▶ DATA SHOWN:

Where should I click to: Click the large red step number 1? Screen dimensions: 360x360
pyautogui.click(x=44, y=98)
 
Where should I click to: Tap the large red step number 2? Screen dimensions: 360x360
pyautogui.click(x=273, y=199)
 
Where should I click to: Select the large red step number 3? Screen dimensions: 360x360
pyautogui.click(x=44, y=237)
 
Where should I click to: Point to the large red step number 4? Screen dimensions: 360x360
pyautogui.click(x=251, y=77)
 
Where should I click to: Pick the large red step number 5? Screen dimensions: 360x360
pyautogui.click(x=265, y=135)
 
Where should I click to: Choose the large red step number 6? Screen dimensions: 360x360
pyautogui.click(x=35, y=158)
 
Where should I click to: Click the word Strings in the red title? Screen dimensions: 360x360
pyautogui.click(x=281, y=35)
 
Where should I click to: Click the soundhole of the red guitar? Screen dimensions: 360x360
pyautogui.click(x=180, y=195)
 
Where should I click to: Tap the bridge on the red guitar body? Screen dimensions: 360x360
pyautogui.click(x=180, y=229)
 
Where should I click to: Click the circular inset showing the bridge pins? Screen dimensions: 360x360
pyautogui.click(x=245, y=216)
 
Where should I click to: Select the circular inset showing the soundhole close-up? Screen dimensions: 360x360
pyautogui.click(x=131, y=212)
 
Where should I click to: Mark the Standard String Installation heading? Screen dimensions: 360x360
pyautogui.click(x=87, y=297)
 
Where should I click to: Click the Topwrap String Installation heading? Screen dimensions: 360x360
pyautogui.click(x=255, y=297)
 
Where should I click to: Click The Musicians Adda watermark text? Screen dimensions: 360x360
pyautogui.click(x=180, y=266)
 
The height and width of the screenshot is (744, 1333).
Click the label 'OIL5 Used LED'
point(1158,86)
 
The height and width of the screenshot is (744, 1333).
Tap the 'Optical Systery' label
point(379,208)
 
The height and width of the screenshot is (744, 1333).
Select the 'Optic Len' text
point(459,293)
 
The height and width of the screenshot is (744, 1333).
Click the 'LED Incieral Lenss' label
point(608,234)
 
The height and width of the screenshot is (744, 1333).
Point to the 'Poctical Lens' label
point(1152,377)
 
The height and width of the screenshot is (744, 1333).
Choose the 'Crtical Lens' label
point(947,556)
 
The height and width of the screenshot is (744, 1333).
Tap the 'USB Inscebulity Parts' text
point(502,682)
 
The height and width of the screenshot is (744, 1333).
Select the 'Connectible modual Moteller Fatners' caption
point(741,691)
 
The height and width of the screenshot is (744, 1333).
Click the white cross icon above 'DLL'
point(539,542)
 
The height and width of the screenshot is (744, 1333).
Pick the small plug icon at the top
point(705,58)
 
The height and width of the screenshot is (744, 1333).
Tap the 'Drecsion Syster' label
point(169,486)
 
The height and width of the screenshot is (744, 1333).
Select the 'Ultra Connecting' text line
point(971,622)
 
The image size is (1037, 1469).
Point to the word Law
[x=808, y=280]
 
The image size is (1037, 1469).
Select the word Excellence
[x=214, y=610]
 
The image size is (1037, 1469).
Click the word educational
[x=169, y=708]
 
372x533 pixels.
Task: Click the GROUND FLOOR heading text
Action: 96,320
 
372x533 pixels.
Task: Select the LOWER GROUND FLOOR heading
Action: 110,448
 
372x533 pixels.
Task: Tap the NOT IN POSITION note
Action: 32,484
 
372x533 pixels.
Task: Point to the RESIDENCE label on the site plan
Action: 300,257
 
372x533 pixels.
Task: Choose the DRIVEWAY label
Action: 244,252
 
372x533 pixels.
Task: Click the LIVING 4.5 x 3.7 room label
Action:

▶ WHAT THE TASK ASKS: Pick out every line in the records above that contains the string "Select", matching case exactly, and copy each of those lines.

▶ EXERCISE SOLUTION:
Where should I click to: Select the large red step number 3? Screen dimensions: 360x360
Where should I click to: Select the circular inset showing the soundhole close-up? Screen dimensions: 360x360
Select the 'Optic Len' text
Select the 'Connectible modual Moteller Fatners' caption
Select the 'Ultra Connecting' text line
Select the word Excellence
Task: Select the LOWER GROUND FLOOR heading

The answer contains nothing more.